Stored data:
★ ★ ★ ★

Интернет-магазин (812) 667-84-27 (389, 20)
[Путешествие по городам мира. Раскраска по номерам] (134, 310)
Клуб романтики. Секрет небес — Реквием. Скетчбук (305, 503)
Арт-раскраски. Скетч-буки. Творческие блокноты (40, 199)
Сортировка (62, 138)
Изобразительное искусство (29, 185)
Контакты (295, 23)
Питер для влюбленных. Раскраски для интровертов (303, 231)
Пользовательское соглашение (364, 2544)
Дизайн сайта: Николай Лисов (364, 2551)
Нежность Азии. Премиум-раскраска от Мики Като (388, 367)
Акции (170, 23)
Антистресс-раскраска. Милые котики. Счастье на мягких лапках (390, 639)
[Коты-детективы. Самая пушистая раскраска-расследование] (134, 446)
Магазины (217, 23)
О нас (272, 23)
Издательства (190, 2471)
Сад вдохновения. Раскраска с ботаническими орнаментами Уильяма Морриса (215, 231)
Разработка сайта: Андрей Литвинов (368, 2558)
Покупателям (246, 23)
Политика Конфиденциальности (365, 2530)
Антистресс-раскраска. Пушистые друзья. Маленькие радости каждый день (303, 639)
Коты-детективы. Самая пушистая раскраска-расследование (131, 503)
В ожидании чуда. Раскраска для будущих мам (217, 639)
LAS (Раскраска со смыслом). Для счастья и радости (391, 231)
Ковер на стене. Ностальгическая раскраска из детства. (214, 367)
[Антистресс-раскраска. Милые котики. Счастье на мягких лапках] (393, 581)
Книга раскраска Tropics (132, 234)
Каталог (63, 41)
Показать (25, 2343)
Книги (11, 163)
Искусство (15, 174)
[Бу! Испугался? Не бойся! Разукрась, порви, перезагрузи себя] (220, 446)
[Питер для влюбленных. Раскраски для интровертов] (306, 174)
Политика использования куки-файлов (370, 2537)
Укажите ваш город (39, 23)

★ ★ ★ ★

> [Task instructions] Output every record above, exactly as written.

> [Response to the task]
Интернет-магазин (812) 667-84-27 (389, 20)
[Путешествие по городам мира. Раскраска по номерам] (134, 310)
Клуб романтики. Секрет небес — Реквием. Скетчбук (305, 503)
Арт-раскраски. Скетч-буки. Творческие блокноты (40, 199)
Сортировка (62, 138)
Изобразительное искусство (29, 185)
Контакты (295, 23)
Питер для влюбленных. Раскраски для интровертов (303, 231)
Пользовательское соглашение (364, 2544)
Дизайн сайта: Николай Лисов (364, 2551)
Нежность Азии. Премиум-раскраска от Мики Като (388, 367)
Акции (170, 23)
Антистресс-раскраска. Милые котики. Счастье на мягких лапках (390, 639)
[Коты-детективы. Самая пушистая раскраска-расследование] (134, 446)
Магазины (217, 23)
О нас (272, 23)
Издательства (190, 2471)
Сад вдохновения. Раскраска с ботаническими орнаментами Уильяма Морриса (215, 231)
Разработка сайта: Андрей Литвинов (368, 2558)
Покупателям (246, 23)
Политика Конфиденциальности (365, 2530)
Антистресс-раскраска. Пушистые друзья. Маленькие радости каждый день (303, 639)
Коты-детективы. Самая пушистая раскраска-расследование (131, 503)
В ожидании чуда. Раскраска для будущих мам (217, 639)
LAS (Раскраска со смыслом). Для счастья и радости (391, 231)
Ковер на стене. Ностальгическая раскраска из детства. (214, 367)
[Антистресс-раскраска. Милые котики. Счастье на мягких лапках] (393, 581)
Книга раскраска Tropics (132, 234)
Каталог (63, 41)
Показать (25, 2343)
Книги (11, 163)
Искусство (15, 174)
[Бу! Испугался? Не бойся! Разукрась, порви, перезагрузи себя] (220, 446)
[Питер для влюбленных. Раскраски для интровертов] (306, 174)
Политика использования куки-файлов (370, 2537)
Укажите ваш город (39, 23)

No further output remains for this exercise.